As shown in step 410, one or more of these default base addresses
associated with particular subprograms are selected and stored in
memory segments 54 residing within the data portion 50. As will be
seen later, these default addresses will provide a base address
value for enabling the present invention to determine the proper
jump address when the checksum calculations are performed. As is
also known, in the absence of any other libraries being loaded at a
particular location, the loader will use the address associated
with the library during loading, and will otherwise use a
relocation address. It will be understood by those skilled in the
art that step 410 may be implemented by determining and storing a
default function address of well-known sub-programs, which may be
comprised of one or more procedures or functions (e.g., &
procname, using the C programming language). In step 412, the
loading process is implemented and the executable application
program is generated. This means that the loading of DLLs and other
modules in memory will enable the intermediate executable module to
be transformed into the application program to be executed by the
computer system. When the application program is loaded into memory
(e.g., RAM) for execution, it is known that the application loader
is aware of allocated memory locations of the application. The
relocation information comprises the memory address locations that
must be changed upon relocation. The loader will determine the
appropriate reference values that should be in the application code
section and write such reference values into the external
references that may include calls to functions provided by the
operating system. The loader then uses the starting address of the
code or data sections in which to reference objects of that
particular section. In concluding the process 400, a return is made
to the calling module 304 of FIG. 3.
[0034] Referring back to FIG. 3, in step 306, the application
program is executed on the computer system 22. In step 308, a
reference address of a sub-program, library, subroutine, procedure
or function to be executed is determined at run-time. As will be
explained below, this reference address will be compared to the
default function address, and using the information gained from
this comparison, the security application will be performed as
indicated by step 310.
[0035] Step 310 of FIG. 3 will be explained with reference to the
process 500 shown in the flowchart of FIG. 5. In step 502,
processor 30 determines if the reference address is equal to the
default address. As will be explained below, if the default address
equals the reference address, then no relocation has occurred.

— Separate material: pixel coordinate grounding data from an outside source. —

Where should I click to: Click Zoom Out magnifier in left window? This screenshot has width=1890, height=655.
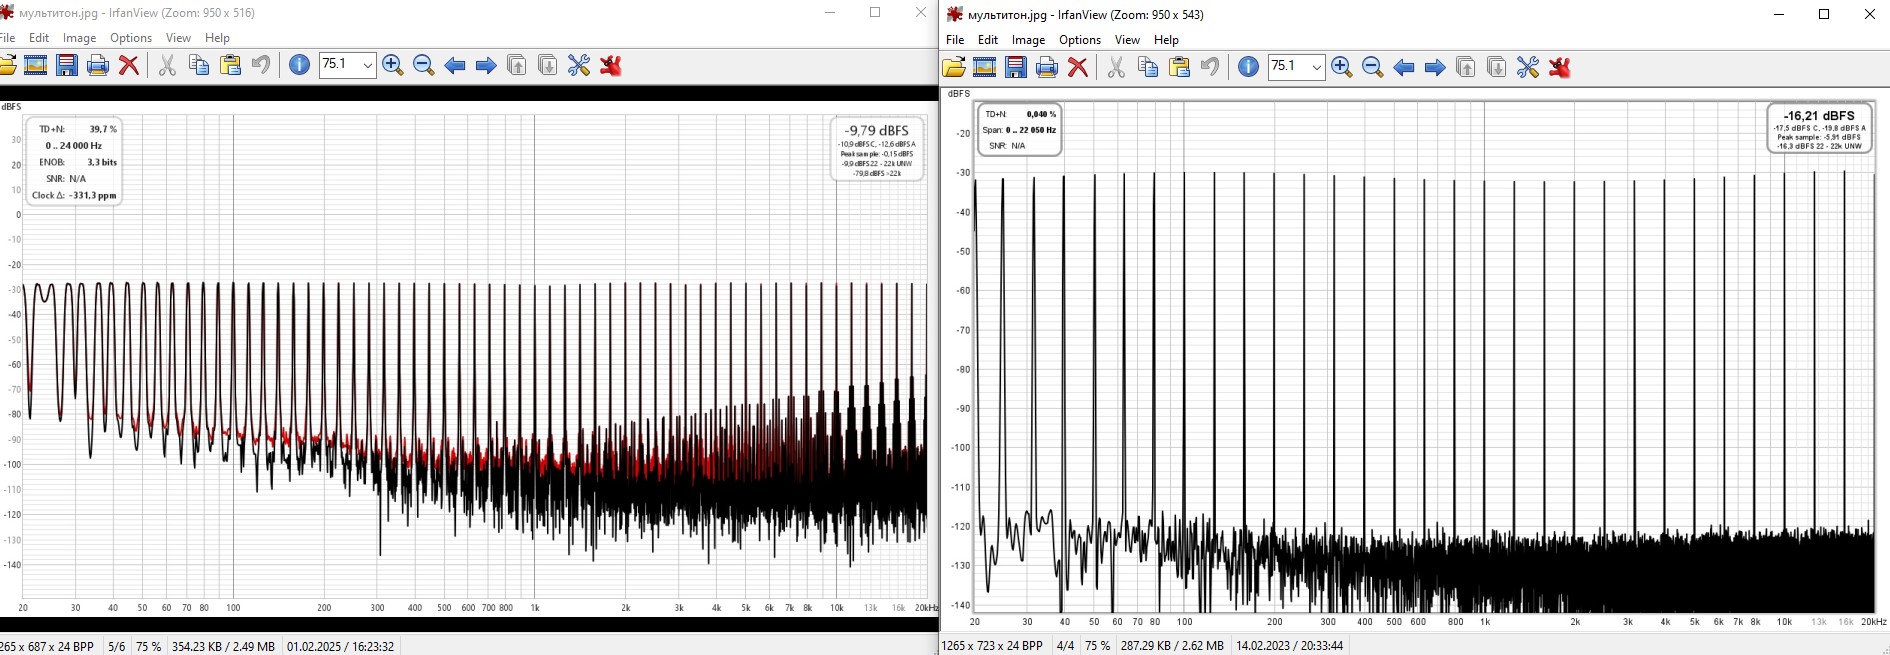423,66

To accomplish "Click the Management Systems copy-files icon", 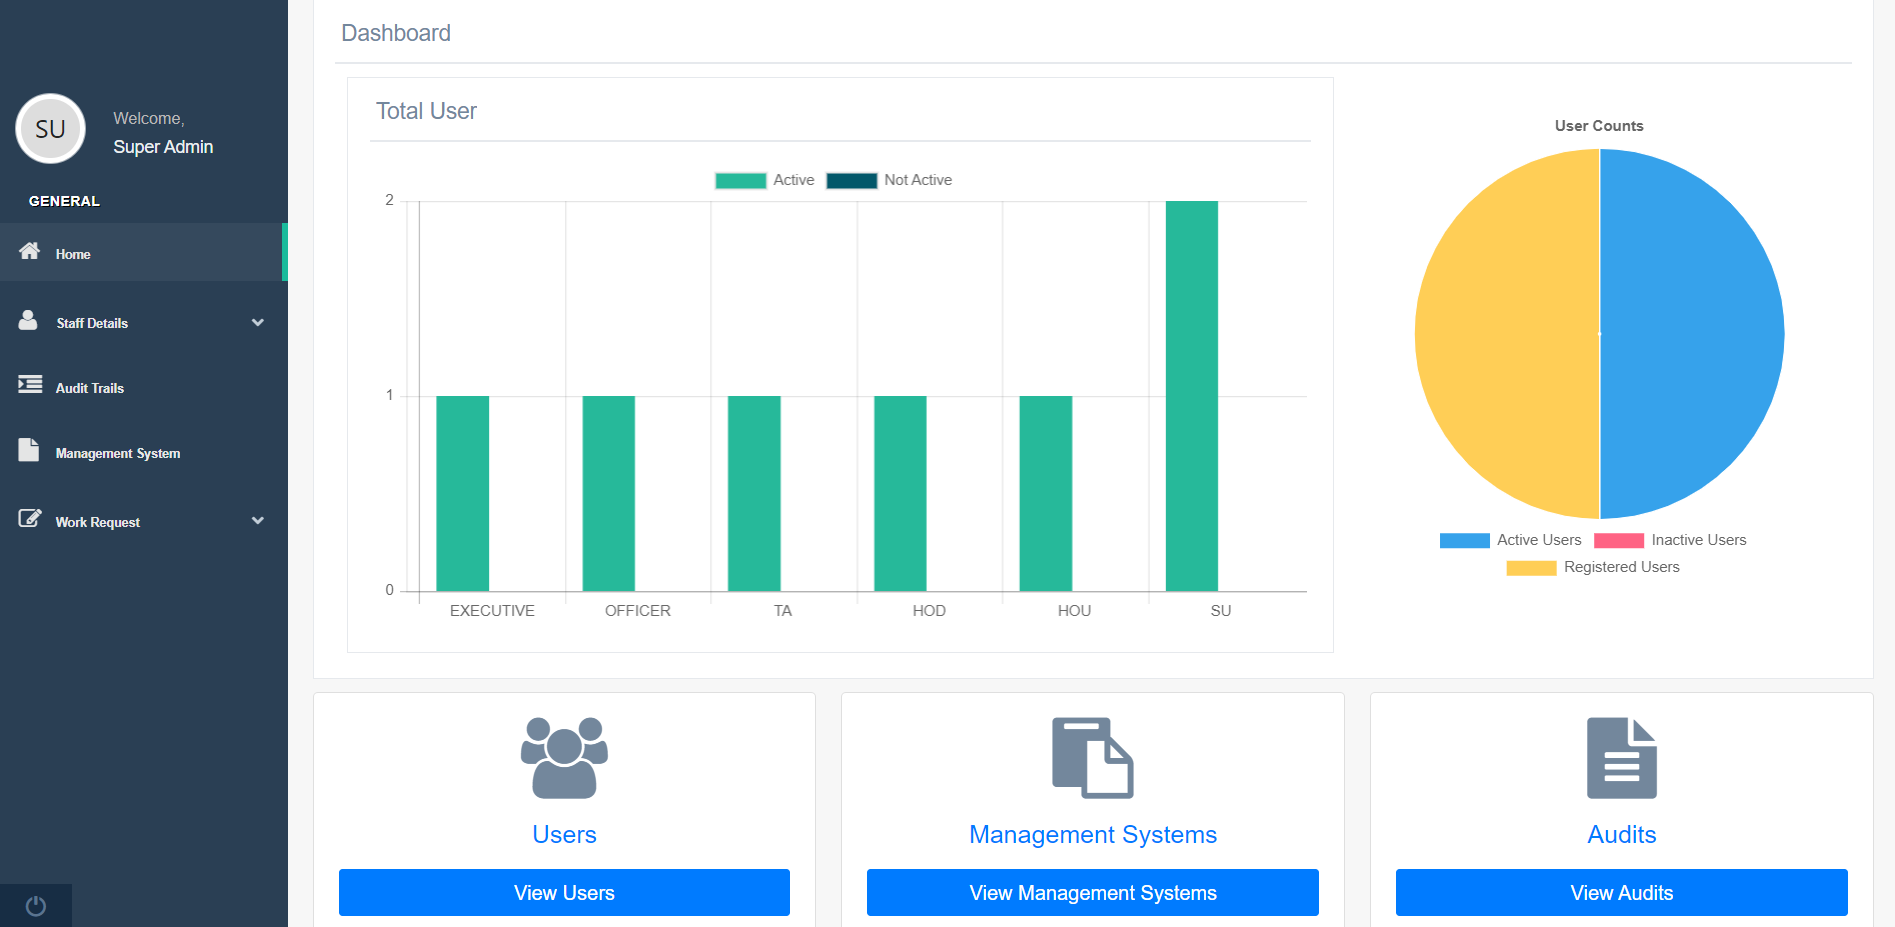I will tap(1092, 757).
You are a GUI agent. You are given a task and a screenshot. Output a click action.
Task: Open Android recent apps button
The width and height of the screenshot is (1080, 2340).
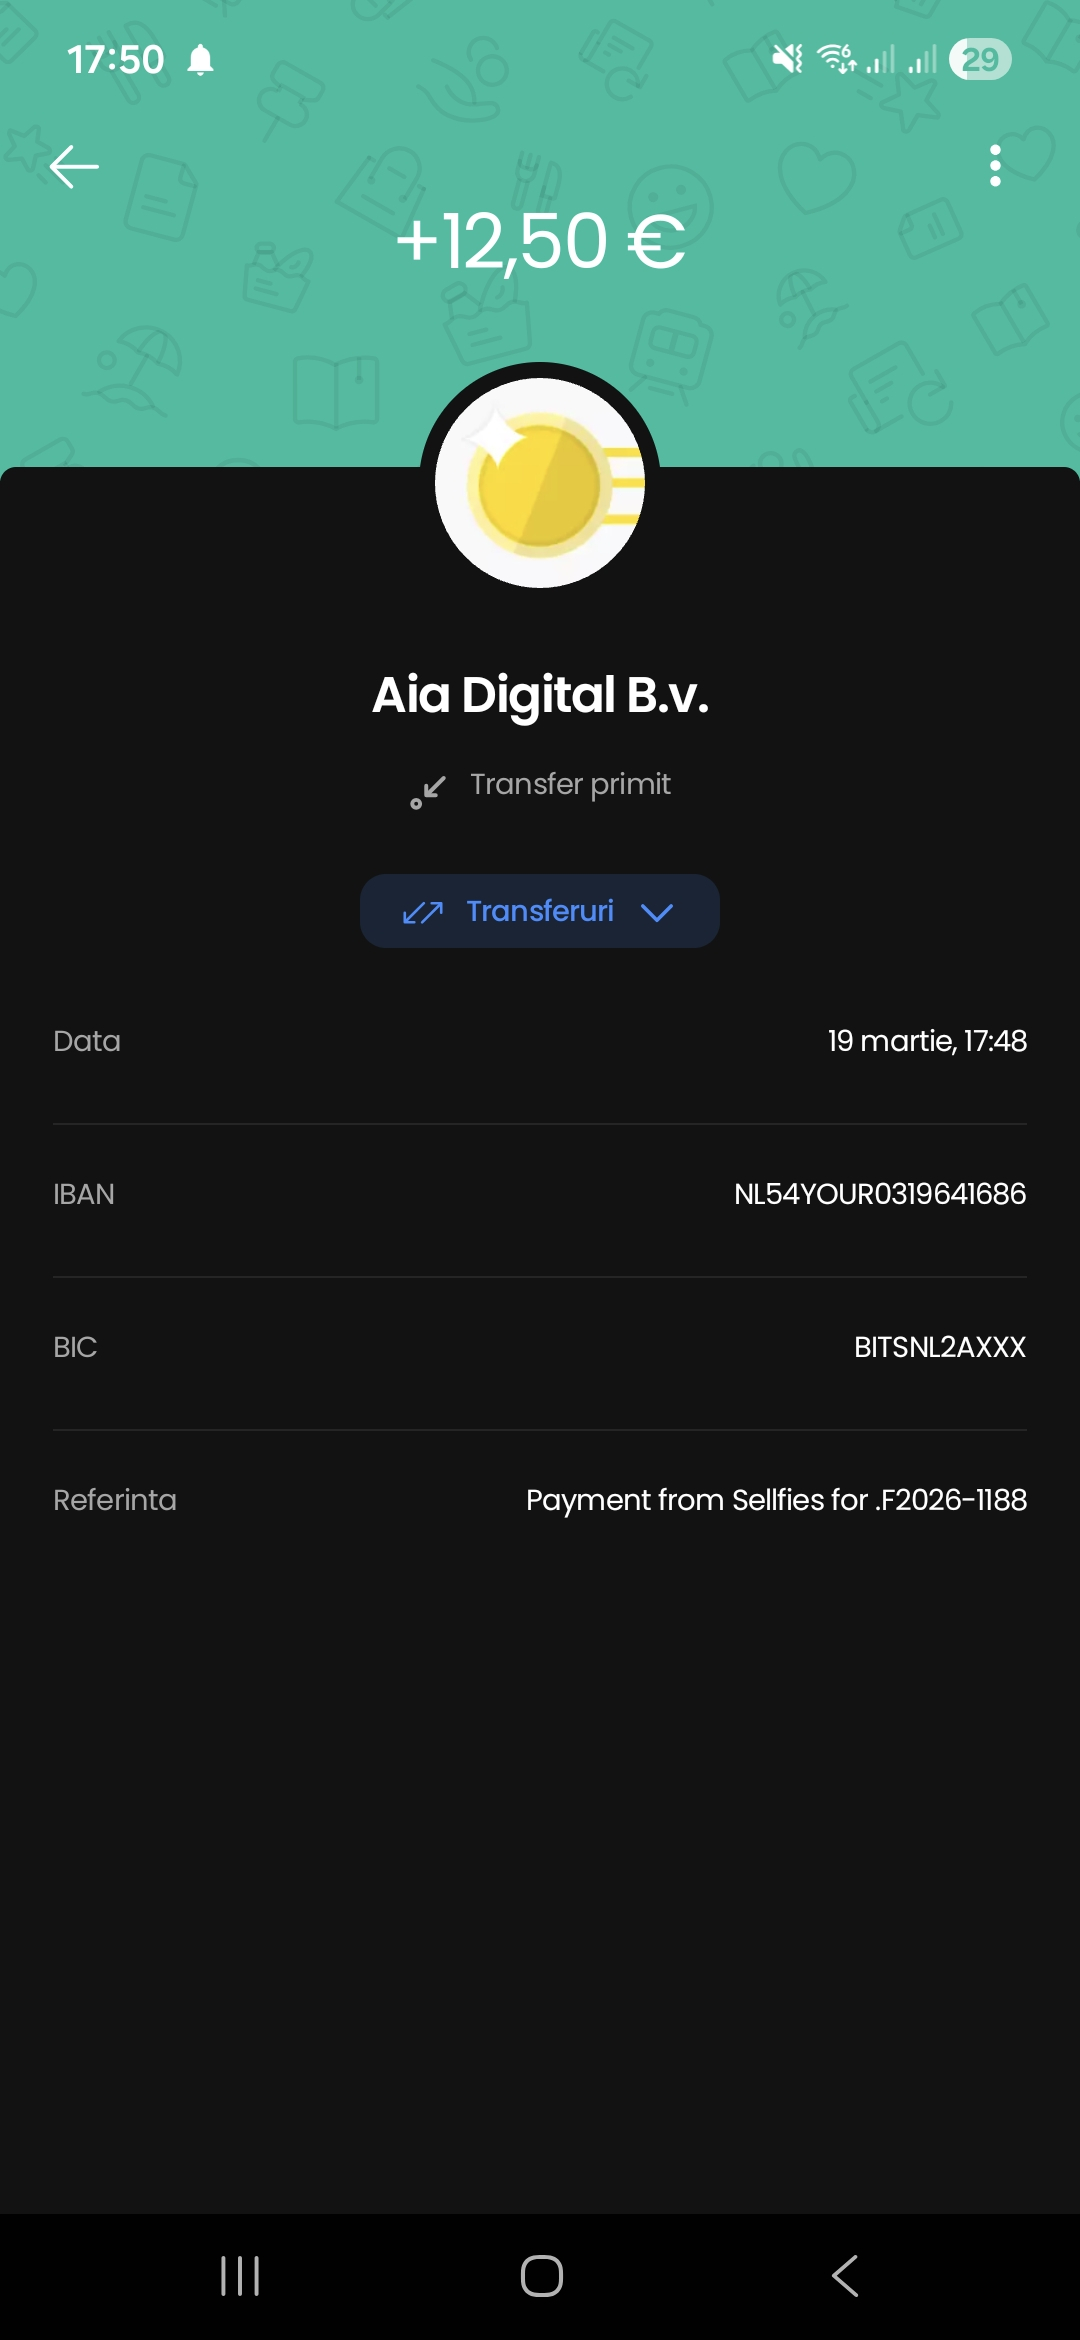(x=240, y=2276)
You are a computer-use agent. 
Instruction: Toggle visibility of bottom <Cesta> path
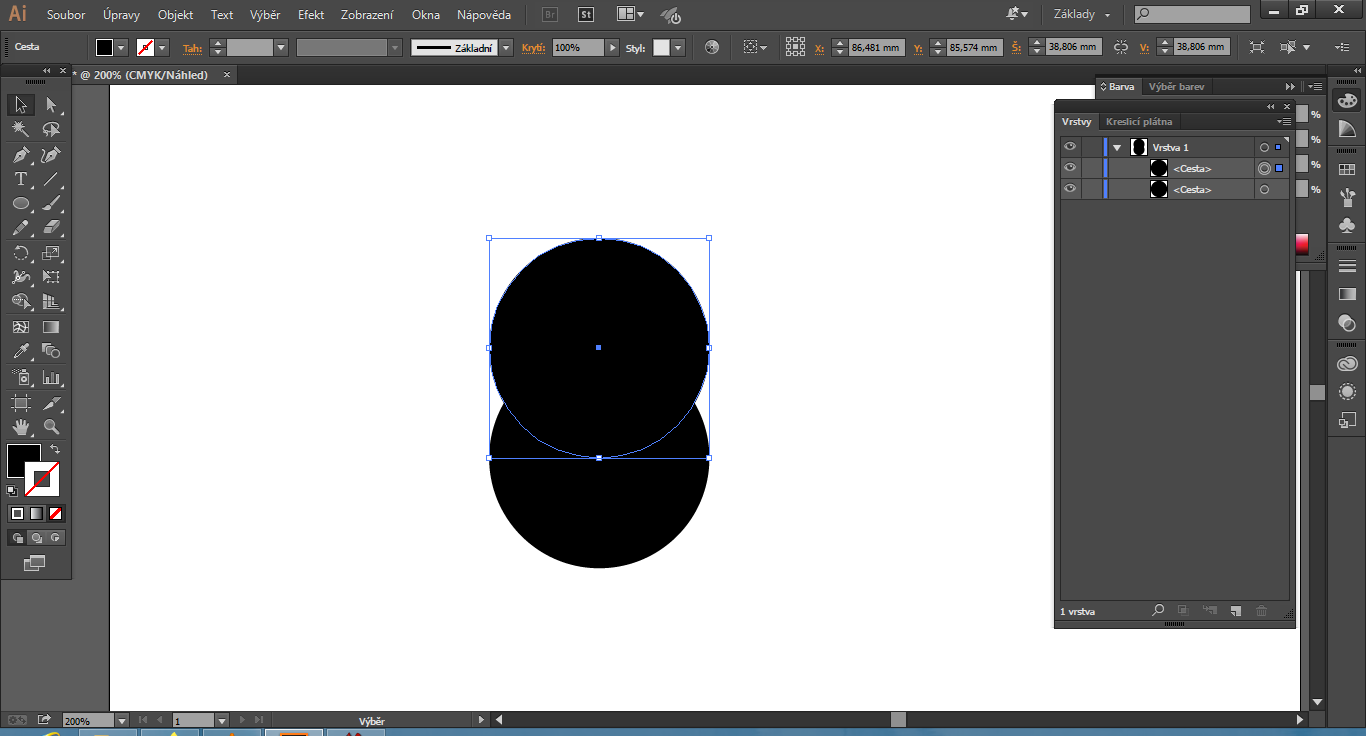click(x=1070, y=188)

However, if these addresses are unequal, then the base address has
changed.
[0036] For example, if these values are equal, the security
application is implemented as in step 504. This means that the jump
address has not been modified and that the security application may
be implemented with the reference address. In a preferred
embodiment, the security application entails a checksum that when
executed may be calculated on the loaded application program stored
within internal memory using the reference address found in the
code portion. Those skilled in the art will readily see that step
504 is directly applicable for non-relocating code which has not
been modified by third party influence nor intentional relocatable
code. If the checksum value is valid, then integrity of the
application program is verified. It will be appreciated that other
modules may be executed to determine the integrity of the
application program based on the reference address and those
selected addresses stored in the tables.
[0037] However, if the reference address is unequal to the default
address, a substitute address must be calculated as in step 506.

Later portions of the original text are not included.